What the task requires
Change "hamburger" to "overflow" throughout the stretch of rows from the line containing "Screen dimensions: 2336x1137" through the line containing "Select the green", and write those lines out again with nothing else altered.

[Records from a data source]
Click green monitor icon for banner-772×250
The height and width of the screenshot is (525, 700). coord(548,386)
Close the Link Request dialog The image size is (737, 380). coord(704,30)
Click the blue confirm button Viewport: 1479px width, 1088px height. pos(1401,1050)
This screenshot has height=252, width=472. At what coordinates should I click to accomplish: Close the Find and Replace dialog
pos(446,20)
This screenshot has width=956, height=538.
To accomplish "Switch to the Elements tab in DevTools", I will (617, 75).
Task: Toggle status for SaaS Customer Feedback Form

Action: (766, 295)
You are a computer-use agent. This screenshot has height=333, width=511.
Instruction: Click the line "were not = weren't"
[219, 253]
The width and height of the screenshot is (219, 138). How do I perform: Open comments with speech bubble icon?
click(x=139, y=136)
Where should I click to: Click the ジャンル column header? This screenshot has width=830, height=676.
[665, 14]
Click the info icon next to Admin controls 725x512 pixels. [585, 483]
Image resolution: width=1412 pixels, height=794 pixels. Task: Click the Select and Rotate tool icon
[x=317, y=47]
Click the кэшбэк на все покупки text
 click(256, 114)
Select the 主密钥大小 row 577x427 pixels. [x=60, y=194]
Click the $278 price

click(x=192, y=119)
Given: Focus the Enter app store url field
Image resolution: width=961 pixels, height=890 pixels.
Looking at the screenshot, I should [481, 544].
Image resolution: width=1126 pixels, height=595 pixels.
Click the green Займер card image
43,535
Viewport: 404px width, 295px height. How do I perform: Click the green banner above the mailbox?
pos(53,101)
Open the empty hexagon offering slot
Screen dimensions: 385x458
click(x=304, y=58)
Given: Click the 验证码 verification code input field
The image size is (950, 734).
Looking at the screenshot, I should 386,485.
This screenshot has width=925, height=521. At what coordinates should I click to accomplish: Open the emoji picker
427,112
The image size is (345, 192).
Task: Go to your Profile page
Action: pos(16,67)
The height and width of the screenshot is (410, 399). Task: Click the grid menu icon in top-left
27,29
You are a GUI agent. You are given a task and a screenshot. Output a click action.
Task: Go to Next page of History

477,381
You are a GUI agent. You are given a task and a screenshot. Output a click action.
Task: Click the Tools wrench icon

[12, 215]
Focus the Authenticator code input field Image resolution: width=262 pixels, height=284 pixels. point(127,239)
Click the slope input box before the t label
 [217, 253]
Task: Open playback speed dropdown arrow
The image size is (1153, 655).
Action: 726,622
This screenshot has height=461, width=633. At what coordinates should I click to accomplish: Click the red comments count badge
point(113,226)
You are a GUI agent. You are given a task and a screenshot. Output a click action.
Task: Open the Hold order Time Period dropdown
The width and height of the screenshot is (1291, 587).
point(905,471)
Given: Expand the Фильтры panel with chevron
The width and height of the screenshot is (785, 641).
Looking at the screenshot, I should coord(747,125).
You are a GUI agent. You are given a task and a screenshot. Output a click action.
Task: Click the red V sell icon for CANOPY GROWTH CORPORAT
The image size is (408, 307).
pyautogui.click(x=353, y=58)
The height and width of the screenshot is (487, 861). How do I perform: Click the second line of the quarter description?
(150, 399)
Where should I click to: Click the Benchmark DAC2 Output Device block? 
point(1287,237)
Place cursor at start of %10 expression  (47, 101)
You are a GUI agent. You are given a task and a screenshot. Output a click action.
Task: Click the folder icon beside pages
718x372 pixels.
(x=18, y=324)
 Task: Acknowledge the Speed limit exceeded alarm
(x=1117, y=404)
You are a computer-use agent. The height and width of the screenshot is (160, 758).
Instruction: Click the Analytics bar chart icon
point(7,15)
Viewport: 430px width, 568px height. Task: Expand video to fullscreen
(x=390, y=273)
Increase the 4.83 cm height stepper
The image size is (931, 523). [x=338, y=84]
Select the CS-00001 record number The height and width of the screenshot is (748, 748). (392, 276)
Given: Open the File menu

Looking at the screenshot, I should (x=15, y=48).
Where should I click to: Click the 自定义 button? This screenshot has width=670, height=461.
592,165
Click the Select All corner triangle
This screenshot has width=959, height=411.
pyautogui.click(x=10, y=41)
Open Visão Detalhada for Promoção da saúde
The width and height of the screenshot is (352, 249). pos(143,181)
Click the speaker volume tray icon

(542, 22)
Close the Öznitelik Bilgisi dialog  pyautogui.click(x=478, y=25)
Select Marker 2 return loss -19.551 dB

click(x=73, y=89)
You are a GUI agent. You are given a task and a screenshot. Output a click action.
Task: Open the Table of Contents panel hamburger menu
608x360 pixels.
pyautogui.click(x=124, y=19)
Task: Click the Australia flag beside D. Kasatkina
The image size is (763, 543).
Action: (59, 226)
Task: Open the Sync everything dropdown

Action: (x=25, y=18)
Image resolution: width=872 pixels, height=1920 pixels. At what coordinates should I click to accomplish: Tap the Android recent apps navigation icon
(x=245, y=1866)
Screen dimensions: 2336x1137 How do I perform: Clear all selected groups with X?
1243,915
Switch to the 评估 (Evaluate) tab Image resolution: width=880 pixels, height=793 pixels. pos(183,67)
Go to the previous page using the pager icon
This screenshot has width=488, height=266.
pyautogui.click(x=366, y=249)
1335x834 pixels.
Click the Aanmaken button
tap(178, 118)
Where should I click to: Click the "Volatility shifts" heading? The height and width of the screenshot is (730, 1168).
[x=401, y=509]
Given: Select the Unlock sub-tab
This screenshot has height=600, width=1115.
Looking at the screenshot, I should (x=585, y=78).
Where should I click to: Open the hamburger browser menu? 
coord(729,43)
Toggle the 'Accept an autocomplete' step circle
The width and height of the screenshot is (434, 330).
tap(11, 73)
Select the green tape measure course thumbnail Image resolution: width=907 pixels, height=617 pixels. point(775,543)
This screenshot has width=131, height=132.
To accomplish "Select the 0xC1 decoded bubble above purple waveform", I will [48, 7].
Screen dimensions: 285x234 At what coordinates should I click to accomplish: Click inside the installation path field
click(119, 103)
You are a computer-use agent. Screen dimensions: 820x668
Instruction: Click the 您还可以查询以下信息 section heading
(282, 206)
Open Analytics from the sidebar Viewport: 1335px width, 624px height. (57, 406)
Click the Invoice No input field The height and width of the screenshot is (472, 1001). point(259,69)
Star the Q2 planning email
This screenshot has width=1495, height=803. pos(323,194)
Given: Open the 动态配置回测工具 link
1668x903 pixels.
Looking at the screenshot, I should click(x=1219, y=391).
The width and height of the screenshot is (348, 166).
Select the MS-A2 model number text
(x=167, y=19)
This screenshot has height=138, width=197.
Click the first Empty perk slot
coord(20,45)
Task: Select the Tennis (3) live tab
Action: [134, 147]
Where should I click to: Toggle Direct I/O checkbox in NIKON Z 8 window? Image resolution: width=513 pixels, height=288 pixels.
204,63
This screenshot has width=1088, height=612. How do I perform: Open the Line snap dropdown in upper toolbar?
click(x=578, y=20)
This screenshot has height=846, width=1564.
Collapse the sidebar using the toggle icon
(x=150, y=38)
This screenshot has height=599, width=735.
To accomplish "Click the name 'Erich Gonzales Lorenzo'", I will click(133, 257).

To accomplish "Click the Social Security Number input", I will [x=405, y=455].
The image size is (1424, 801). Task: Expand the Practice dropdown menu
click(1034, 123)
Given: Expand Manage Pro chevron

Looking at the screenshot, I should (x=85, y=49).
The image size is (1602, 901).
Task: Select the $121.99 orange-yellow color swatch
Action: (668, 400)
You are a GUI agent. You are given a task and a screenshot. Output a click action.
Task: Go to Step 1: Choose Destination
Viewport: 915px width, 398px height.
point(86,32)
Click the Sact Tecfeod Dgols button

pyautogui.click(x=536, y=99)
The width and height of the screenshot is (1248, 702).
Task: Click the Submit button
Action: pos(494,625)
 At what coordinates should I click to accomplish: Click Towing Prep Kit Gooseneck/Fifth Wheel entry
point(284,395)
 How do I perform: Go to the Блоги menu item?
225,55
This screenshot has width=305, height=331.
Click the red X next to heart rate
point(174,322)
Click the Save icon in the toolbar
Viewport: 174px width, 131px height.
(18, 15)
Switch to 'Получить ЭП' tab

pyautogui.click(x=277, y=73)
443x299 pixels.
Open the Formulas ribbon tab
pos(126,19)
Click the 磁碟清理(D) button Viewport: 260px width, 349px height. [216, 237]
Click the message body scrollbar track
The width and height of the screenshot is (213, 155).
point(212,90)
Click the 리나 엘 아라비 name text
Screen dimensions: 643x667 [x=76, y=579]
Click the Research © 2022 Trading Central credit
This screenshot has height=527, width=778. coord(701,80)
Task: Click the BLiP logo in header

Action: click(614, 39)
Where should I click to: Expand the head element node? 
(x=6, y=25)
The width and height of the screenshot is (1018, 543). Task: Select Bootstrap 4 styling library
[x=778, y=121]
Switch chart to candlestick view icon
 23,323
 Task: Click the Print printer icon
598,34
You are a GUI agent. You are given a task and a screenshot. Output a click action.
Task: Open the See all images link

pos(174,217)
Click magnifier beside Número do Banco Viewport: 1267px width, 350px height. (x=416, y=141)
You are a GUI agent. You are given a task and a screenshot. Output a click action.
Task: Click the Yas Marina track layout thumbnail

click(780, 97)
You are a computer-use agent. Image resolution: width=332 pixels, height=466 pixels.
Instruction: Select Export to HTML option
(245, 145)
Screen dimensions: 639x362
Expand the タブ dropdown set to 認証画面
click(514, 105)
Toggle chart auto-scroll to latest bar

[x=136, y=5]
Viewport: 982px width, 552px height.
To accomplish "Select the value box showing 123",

Output
Screen dimensions: 2336x1137 How do I perform: Clear all selected groups with X?
1243,915
Switch to the 评估 (Evaluate) tab Image resolution: width=880 pixels, height=793 pixels. pos(183,67)
Go to the previous page using the pager icon
This screenshot has width=488, height=266.
pyautogui.click(x=366, y=249)
1335x834 pixels.
Click the Aanmaken button
tap(178, 118)
Where should I click to: Click the "Volatility shifts" heading? The height and width of the screenshot is (730, 1168).
[x=401, y=509]
Given: Select the Unlock sub-tab
This screenshot has height=600, width=1115.
Looking at the screenshot, I should (x=585, y=78).
Where should I click to: Open the overflow browser menu? 
coord(729,43)
Toggle the 'Accept an autocomplete' step circle
The width and height of the screenshot is (434, 330).
tap(11, 73)
Select the green tape measure course thumbnail Image resolution: width=907 pixels, height=617 pixels. point(775,543)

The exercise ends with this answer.